At the beginning of the trading day, gold, gradually regaining the status of safe-haven, received support from reports that China refused to hold scheduled negotiations with the US to resolve the trade conflict. Both sides do not yet wish to make concessions, which minimizes the expectations of an early resolution of this trade conflict.
However, with the beginning of the US trading session, USD dollar began to strengthen quite actively, having played almost all losses in the first half of the day, which put pressure on gold. Before the two-day FOMC meeting which begins today, the impact of the dollar on the yellow metal will significantly increase, as Fed's further decisions will largely depend on the vector of the movement on the dollar index, as well as the dynamics of the yield level of US Treasury bonds.
Before such an important event, investors are likely to refrain from very active movements in the market.

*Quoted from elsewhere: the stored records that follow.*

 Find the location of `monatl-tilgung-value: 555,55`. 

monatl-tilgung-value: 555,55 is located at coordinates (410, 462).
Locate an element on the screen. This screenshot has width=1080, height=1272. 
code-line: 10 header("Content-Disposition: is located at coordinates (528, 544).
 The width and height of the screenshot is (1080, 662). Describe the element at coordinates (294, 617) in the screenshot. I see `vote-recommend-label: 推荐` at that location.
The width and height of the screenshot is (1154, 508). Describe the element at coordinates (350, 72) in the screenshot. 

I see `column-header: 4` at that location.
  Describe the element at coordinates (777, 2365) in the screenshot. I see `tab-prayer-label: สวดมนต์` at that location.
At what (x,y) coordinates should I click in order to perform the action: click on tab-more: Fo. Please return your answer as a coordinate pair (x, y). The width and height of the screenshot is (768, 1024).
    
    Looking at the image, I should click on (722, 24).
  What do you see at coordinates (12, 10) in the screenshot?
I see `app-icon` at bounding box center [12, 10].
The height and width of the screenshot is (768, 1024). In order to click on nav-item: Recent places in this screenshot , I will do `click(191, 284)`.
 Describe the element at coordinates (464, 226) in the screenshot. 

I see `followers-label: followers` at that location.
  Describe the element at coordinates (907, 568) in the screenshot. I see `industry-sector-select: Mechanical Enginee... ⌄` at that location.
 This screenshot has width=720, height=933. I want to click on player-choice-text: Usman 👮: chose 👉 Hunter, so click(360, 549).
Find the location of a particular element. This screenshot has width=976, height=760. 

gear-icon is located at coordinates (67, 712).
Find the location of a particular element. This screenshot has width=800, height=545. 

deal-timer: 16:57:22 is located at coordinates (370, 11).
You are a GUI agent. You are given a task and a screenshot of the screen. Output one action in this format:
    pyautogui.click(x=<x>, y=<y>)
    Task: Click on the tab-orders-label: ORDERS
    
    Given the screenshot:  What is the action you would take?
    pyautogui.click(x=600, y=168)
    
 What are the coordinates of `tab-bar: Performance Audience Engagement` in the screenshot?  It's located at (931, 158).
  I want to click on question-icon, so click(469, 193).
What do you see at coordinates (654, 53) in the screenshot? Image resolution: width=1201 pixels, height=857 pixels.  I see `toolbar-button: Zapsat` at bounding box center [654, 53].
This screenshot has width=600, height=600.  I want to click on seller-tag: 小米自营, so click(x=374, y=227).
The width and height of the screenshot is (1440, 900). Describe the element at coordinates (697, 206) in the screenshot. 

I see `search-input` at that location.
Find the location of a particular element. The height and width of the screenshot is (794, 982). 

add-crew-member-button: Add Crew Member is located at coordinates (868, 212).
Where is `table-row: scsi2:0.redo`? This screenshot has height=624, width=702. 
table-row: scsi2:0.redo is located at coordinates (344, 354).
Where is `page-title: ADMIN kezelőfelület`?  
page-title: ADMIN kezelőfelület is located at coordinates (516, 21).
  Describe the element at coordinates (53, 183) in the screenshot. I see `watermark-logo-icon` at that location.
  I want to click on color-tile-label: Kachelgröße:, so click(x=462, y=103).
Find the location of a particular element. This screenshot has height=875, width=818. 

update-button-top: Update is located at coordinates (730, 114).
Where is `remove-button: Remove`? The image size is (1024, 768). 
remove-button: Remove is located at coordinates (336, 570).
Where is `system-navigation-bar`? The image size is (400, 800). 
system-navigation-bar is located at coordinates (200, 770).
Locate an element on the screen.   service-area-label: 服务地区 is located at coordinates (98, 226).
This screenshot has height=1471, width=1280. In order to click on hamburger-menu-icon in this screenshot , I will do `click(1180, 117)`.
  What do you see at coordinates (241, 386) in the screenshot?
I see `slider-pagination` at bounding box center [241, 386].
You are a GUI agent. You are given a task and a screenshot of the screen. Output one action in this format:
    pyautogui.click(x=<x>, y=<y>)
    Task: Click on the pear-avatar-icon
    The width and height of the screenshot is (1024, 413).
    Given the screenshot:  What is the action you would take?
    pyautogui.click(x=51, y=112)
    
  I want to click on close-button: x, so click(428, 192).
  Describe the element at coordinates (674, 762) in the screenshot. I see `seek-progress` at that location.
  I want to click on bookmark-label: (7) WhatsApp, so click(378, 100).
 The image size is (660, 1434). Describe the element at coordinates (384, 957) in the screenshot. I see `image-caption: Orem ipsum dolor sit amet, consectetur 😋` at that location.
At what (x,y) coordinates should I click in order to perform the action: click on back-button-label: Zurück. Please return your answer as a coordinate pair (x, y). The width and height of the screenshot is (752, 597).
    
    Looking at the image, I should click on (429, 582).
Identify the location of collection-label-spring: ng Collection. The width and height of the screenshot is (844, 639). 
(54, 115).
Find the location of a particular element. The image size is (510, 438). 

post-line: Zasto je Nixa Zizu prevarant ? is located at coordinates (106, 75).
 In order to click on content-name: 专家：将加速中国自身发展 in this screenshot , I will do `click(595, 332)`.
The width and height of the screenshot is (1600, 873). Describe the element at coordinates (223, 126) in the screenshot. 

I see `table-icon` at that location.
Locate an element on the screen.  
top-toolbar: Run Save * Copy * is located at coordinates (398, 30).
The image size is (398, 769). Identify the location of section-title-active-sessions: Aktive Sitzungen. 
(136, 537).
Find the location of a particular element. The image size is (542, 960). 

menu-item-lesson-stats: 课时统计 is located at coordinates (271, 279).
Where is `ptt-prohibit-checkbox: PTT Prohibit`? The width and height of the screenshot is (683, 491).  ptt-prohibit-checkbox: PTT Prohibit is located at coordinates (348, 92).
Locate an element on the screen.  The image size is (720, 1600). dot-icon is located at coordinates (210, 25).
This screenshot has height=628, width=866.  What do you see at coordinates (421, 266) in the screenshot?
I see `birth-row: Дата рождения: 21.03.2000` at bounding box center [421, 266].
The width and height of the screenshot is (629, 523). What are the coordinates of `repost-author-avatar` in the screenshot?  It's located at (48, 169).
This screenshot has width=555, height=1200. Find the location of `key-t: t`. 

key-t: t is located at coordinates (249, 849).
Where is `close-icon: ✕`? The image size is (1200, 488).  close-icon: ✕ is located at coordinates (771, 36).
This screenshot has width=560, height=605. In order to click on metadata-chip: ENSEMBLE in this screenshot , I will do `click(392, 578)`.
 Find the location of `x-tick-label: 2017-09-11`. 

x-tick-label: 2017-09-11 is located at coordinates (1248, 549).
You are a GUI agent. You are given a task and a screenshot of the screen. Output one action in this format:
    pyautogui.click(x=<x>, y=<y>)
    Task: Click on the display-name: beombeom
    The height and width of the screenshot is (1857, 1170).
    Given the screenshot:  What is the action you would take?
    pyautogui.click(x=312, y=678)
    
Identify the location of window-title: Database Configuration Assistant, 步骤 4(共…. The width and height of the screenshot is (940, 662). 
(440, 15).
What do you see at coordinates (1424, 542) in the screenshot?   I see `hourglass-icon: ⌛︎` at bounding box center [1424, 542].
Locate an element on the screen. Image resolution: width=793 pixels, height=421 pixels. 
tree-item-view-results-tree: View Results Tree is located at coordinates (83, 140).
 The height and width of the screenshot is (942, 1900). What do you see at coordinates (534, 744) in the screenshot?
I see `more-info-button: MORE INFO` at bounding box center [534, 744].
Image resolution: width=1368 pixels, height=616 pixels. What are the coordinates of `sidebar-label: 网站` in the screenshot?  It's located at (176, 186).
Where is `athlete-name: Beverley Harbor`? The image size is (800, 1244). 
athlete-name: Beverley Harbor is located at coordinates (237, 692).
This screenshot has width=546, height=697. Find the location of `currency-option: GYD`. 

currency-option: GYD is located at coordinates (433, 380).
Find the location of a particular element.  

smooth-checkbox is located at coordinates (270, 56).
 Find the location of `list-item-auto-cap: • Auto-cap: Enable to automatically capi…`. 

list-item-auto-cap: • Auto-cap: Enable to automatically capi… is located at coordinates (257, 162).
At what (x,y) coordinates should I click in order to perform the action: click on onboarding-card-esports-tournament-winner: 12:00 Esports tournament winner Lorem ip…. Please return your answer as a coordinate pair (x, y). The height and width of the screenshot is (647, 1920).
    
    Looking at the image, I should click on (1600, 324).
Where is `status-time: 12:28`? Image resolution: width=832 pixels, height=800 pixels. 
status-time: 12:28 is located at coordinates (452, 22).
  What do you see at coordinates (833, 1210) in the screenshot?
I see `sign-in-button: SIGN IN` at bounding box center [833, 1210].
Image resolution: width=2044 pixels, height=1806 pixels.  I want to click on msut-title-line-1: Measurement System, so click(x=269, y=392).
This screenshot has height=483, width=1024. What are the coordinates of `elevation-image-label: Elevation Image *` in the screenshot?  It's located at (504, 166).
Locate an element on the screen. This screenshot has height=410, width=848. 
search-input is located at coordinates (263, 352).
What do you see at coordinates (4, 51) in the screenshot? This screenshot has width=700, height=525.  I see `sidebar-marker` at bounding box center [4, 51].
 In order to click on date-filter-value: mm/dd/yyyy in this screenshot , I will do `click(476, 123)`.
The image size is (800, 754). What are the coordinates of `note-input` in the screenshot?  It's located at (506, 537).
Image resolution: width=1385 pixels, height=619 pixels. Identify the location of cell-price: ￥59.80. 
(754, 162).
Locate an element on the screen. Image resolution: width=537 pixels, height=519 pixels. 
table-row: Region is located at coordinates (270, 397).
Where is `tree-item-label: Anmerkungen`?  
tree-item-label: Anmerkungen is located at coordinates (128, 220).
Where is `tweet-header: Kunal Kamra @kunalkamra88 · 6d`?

The latest published report on inflation showed a slowdown in consumer price growth in the US, which some experts believe could lead to a slowdown in the rate of normalization of interest rates in the United States. Therefore, the final press conference of the Federal Reserve may present significant surprises.
Among the economic statistics today is worth highlighting the data on the consumer confidence index CB. Experts expect a decline in the index from 133.4 to 132.2 points, which, if confirmed, could exert moderate pressure on the dollar during the American trading session. Therefore, in general, gold today retains the chances of further moderate recovery.
Yesterday session did not make significant adjustments to the alignment of forces on the daily chart for gold, since price action is still taking place in a very limited price channel with the borders of 1192.00-1211.00.